Even the Government now admits this.
To overcome market failure, we need to throw money at brownfield clean-up and affordable homes. To see Levelling Up as an investment in rebuilding communities and regions. One option would be to tax greenfield sites and use the money for brownfield clean-up. Sadly, the chances of “pricing in” the true cost of greenfield is slim. However, planning should be environment-led.
Third, Mr Hill says communities should not be able to “stymie expansion.” To me, that sounds like an arrogant way of dealing with people. Like most conservatives, I am fed up with those who try to silence others. I never thought I’d hear it from a ConservativeHome columnist, though.
It is also self-defeating. Communities help development happen, as long as they can shape it. One initial study, albeit limited, found that areas with a neighbourhood plan saw a 10 per cent increase in housing allocations. Therefore, working with communities gets better results than treating them as the planning equivalent of a foie gras goose, with evermore housing shoved down their gullets.
However, the development that communities need is not what developers want. An example: 80 per cent of greenfield applications in Areas of Outstanding Natural Beauty (AONB) are approved. Yet the majority of property built is “executive homes”, not first-time buyer properties. How on earth does this help first-time buyers? Answer: it doesn’t. Therefore, planning needs to be community-led.
In his previous piece, Mr Hill dismissed community champions as NIMBYs. “Seeing down” voters is dumb in a democracy, as sadly I fear many councillors and some MPs will eventually find out.
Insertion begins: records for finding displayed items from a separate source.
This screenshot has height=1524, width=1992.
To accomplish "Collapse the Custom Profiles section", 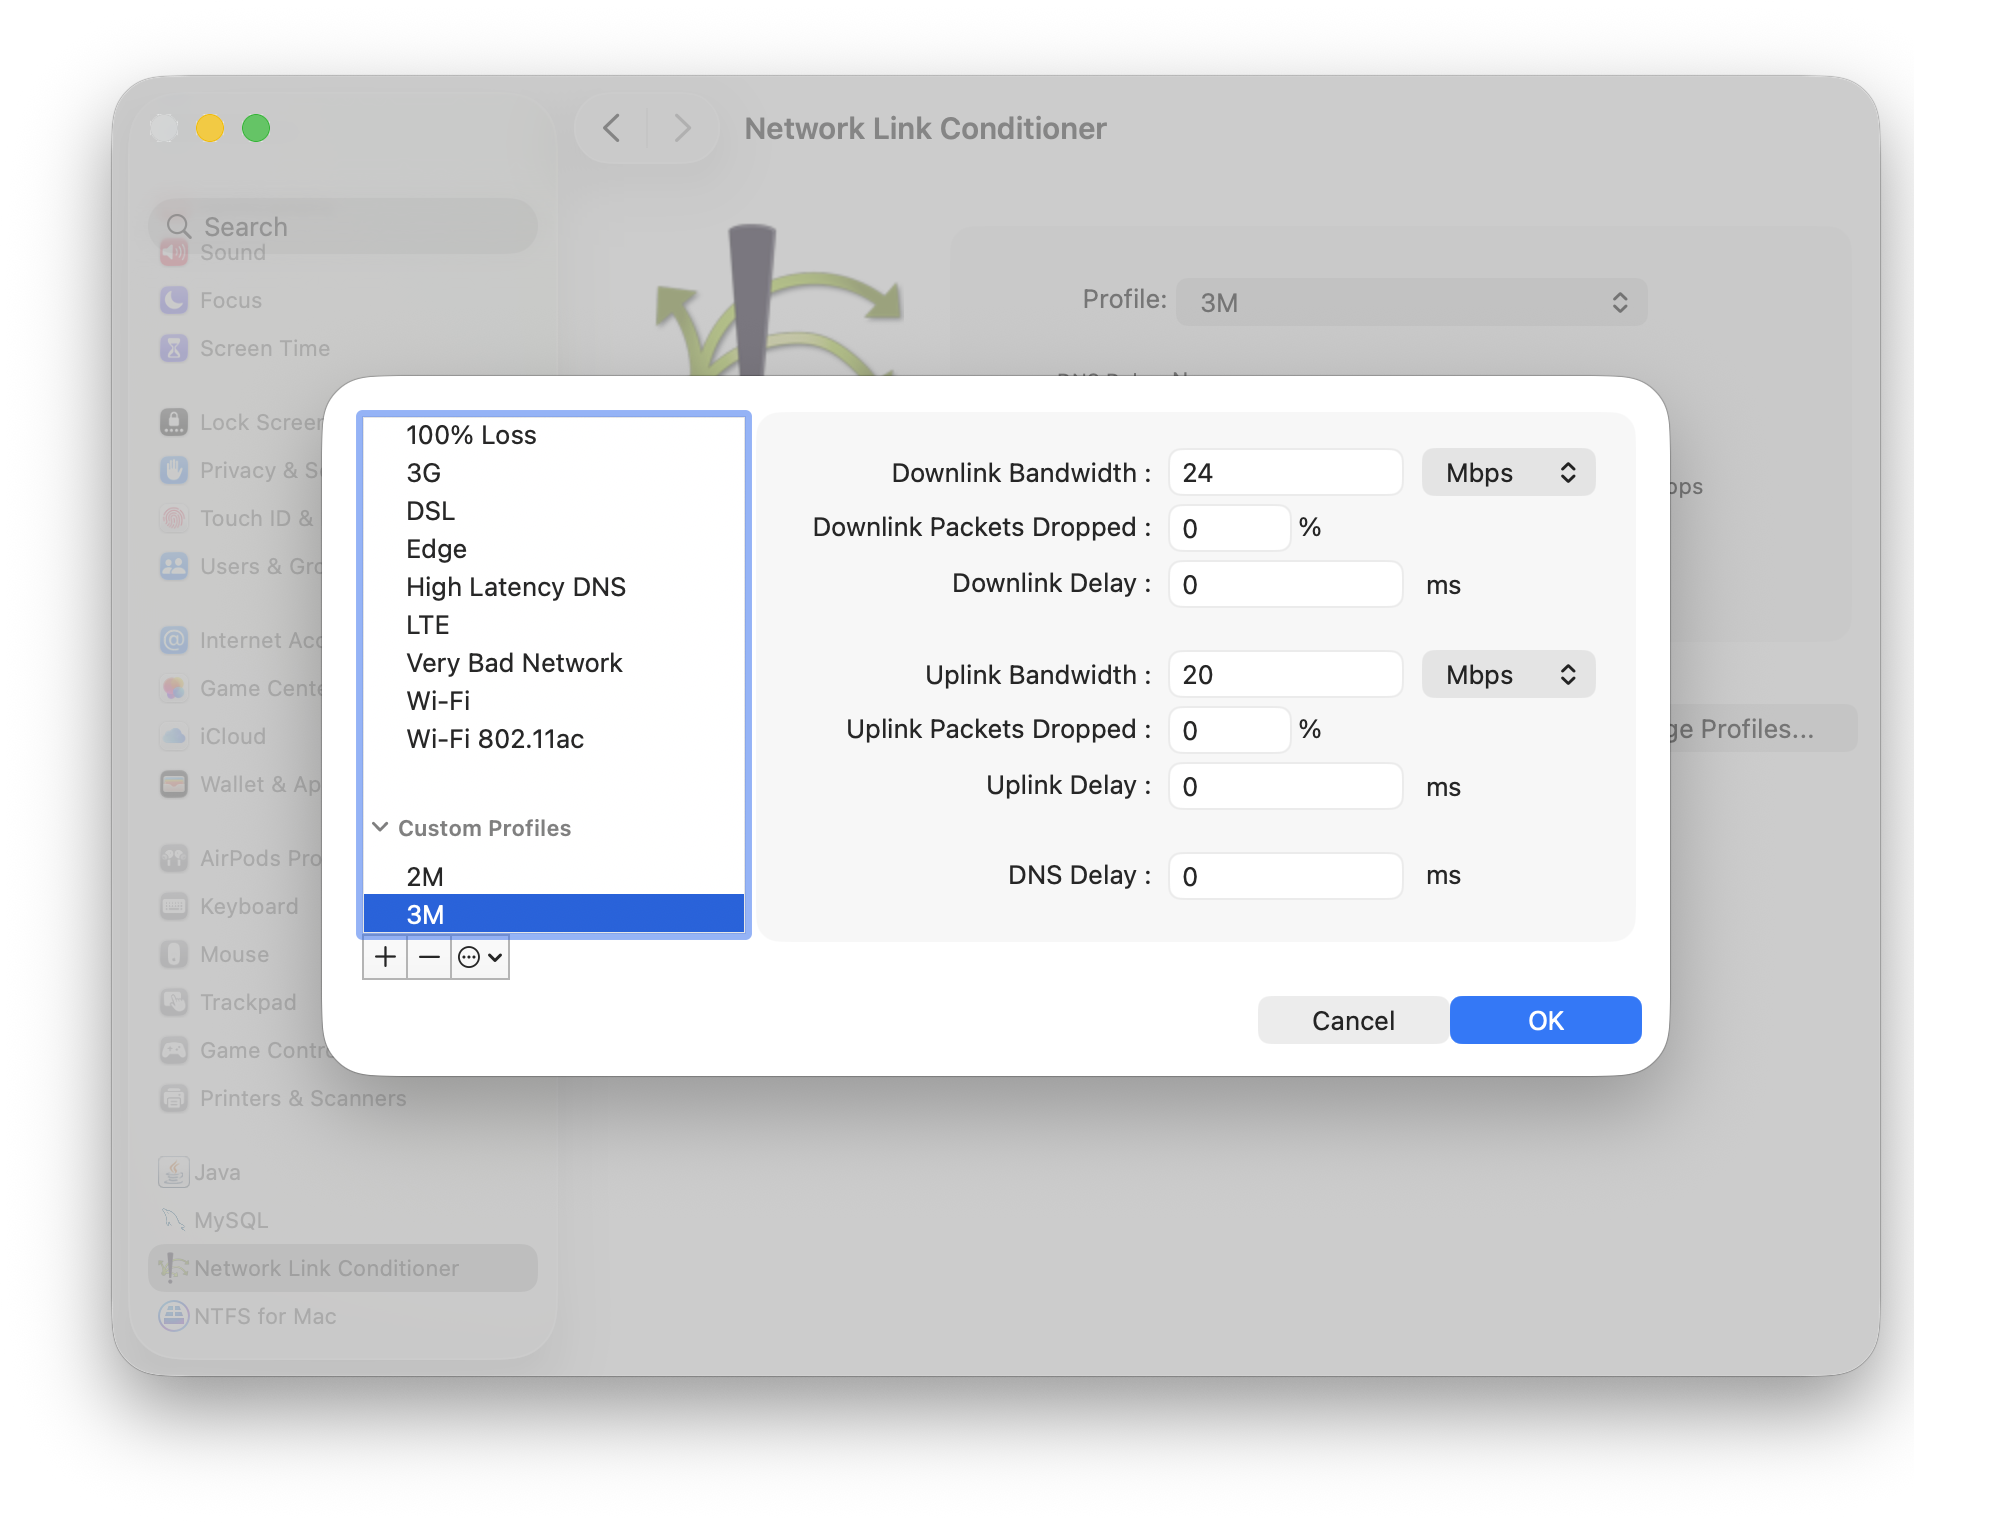I will pyautogui.click(x=380, y=827).
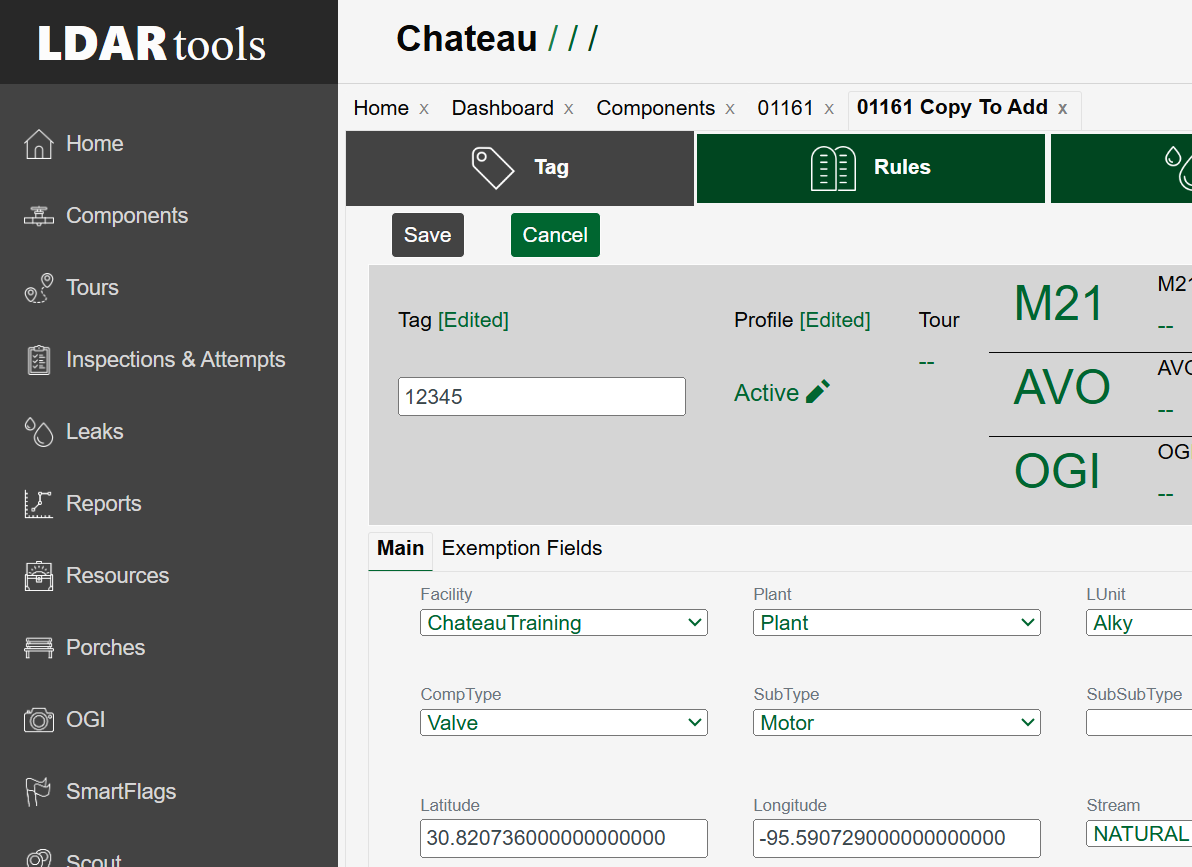Click the Tag input field containing 12345
This screenshot has height=867, width=1192.
[x=541, y=396]
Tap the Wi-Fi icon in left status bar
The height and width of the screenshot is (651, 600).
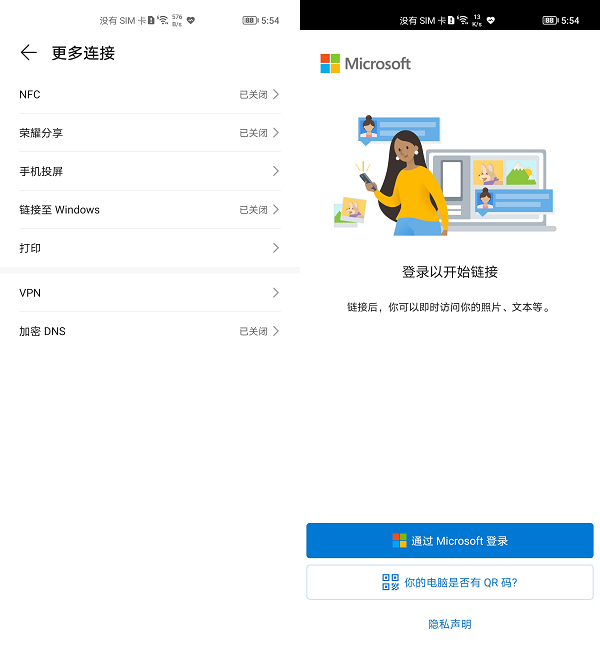(x=162, y=20)
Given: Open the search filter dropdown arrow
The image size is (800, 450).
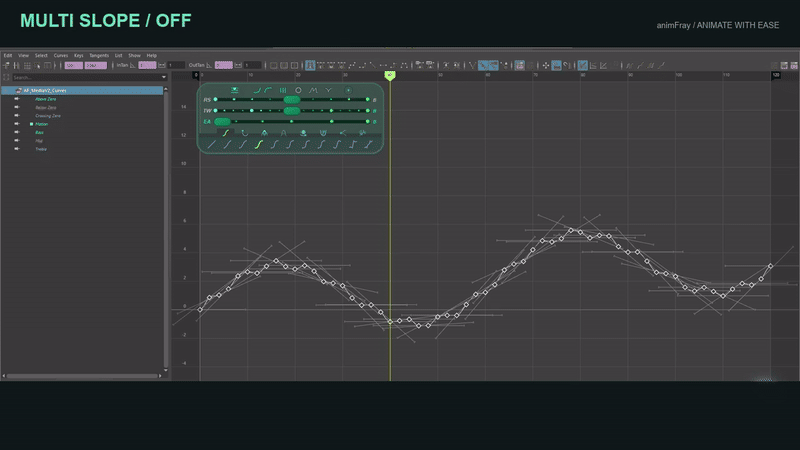Looking at the screenshot, I should pyautogui.click(x=164, y=78).
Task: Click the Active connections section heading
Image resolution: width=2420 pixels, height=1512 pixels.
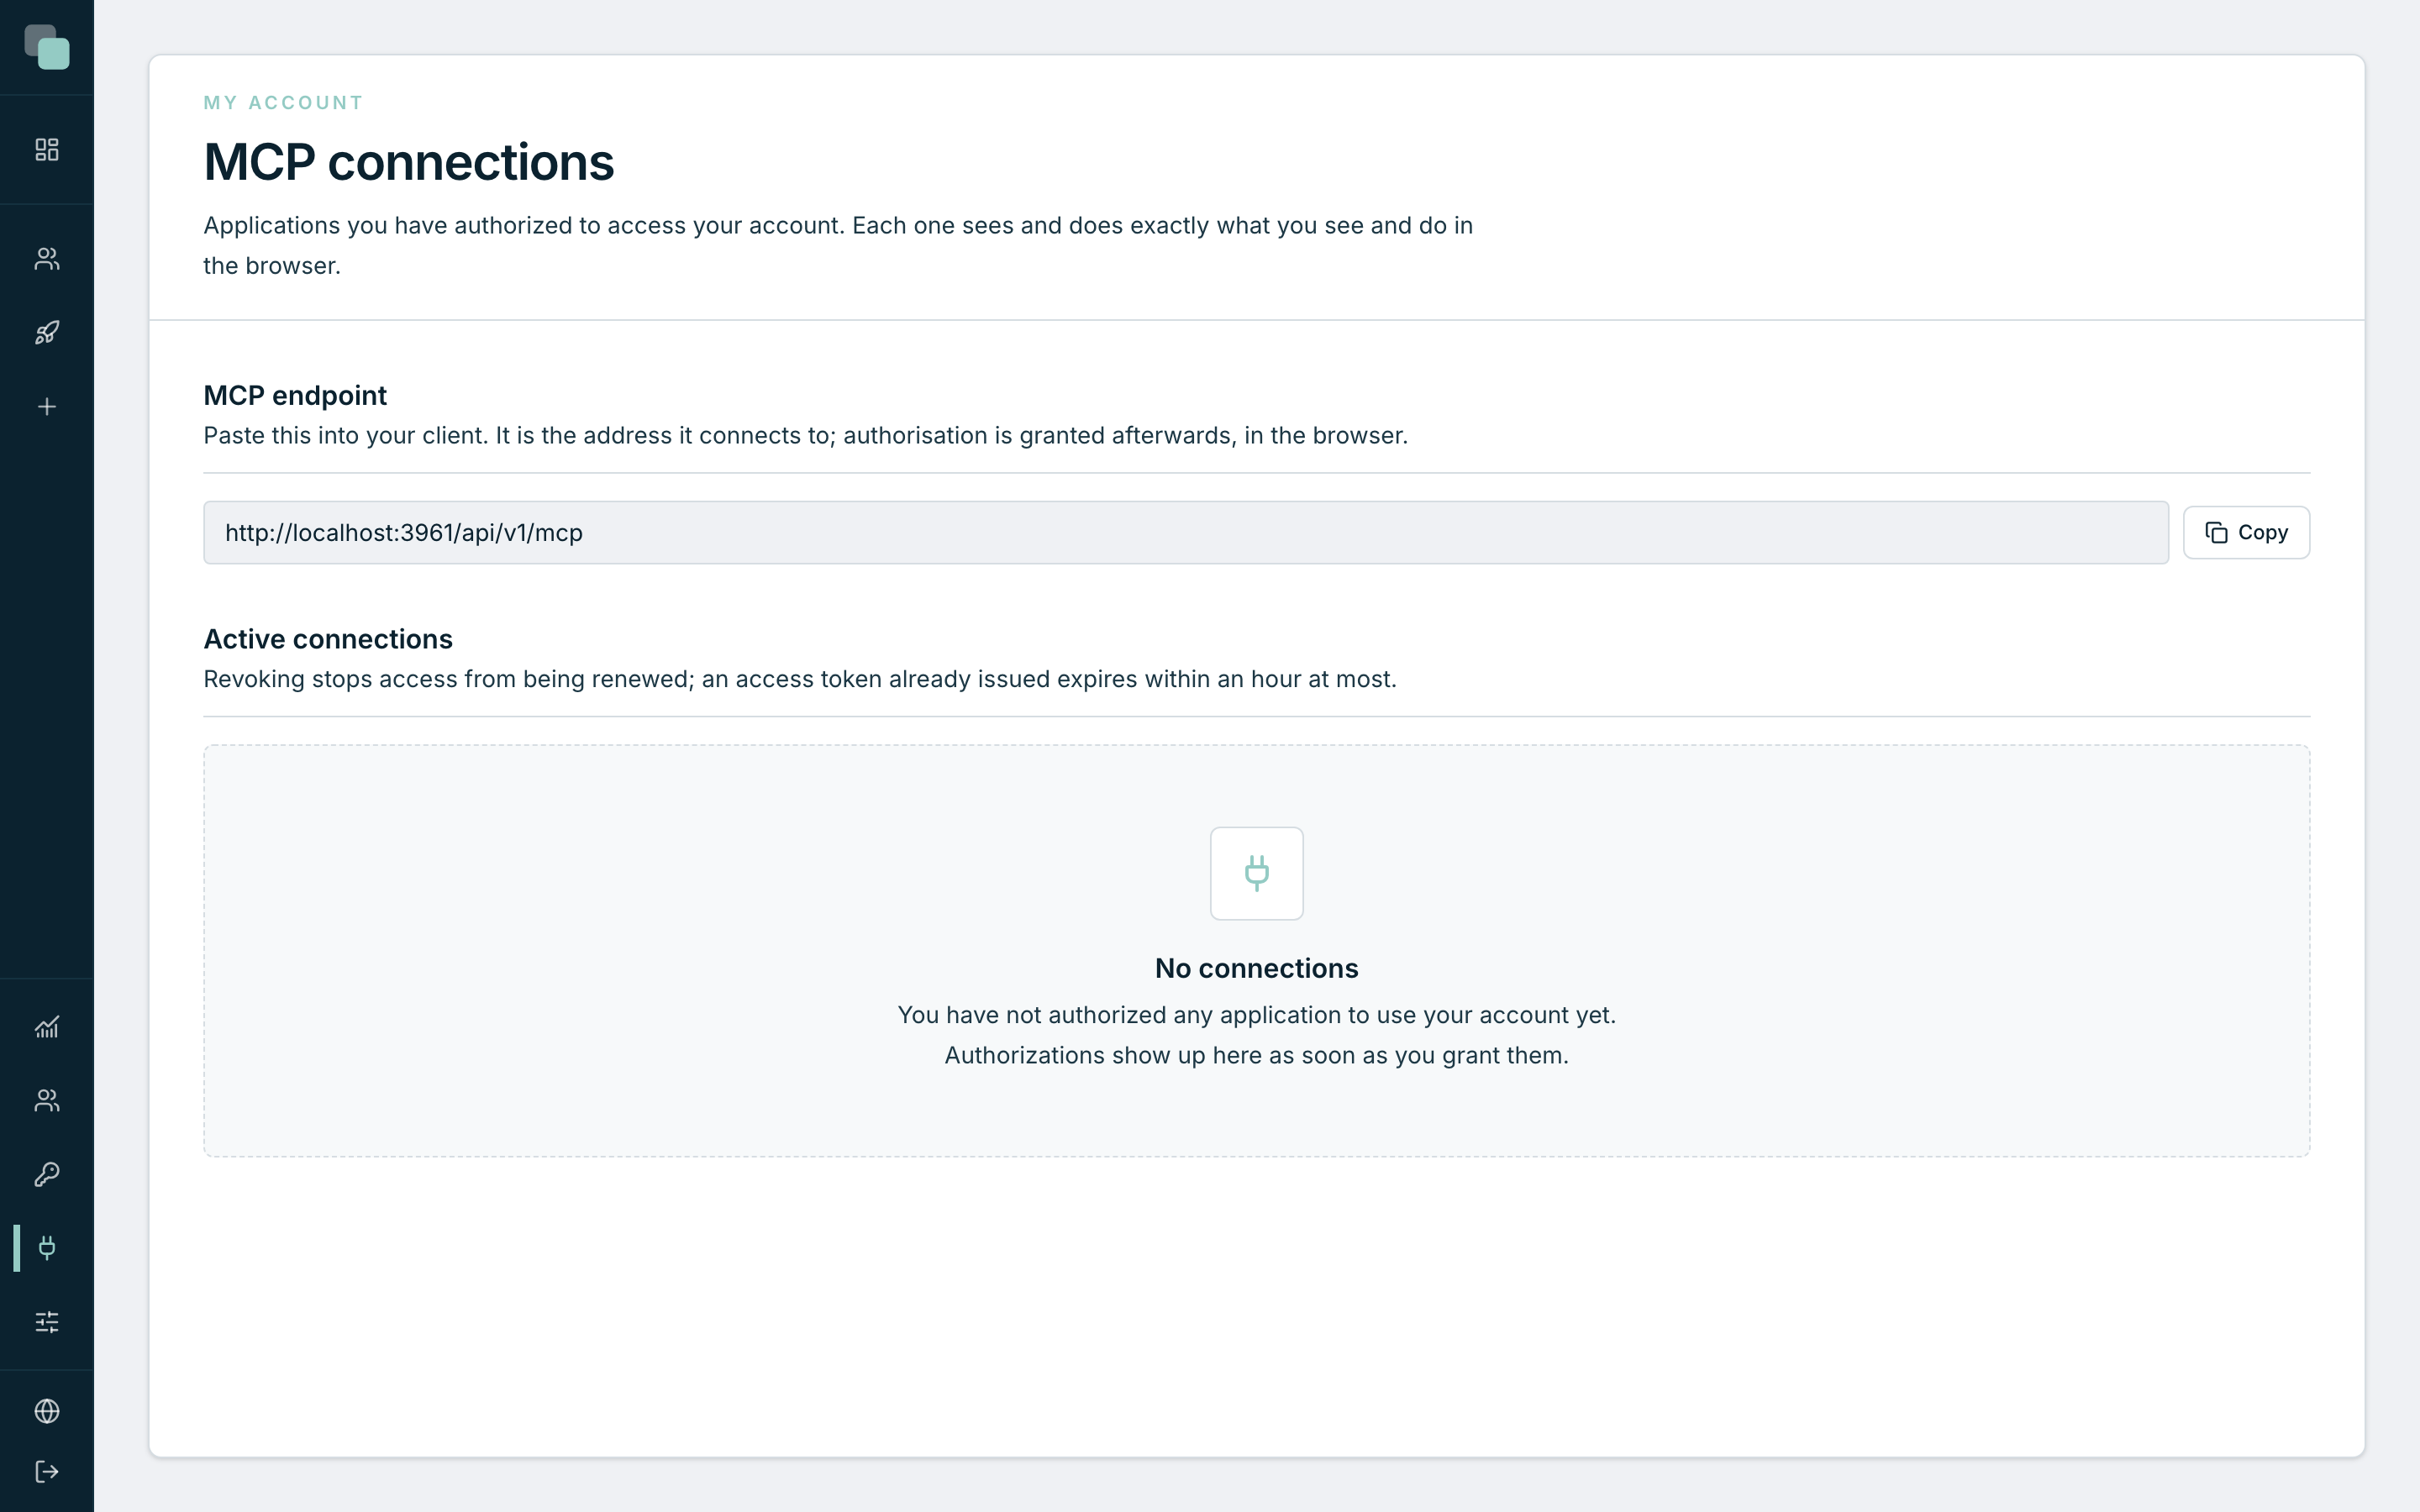Action: 328,639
So summing up, we hope that the Planning Bill will move to a levelling-up led, community-led and environment-led agenda. We fear that it will contain the same flawed assumptions. I have made a case for change. But we need evolution, not revolution. Ripping up local democracy is a fool’s errand. Venerating a self-reinforcing methodology is a dead end.
We need to do planning better. Let’s start now. I wish ConHome readers a good weekend.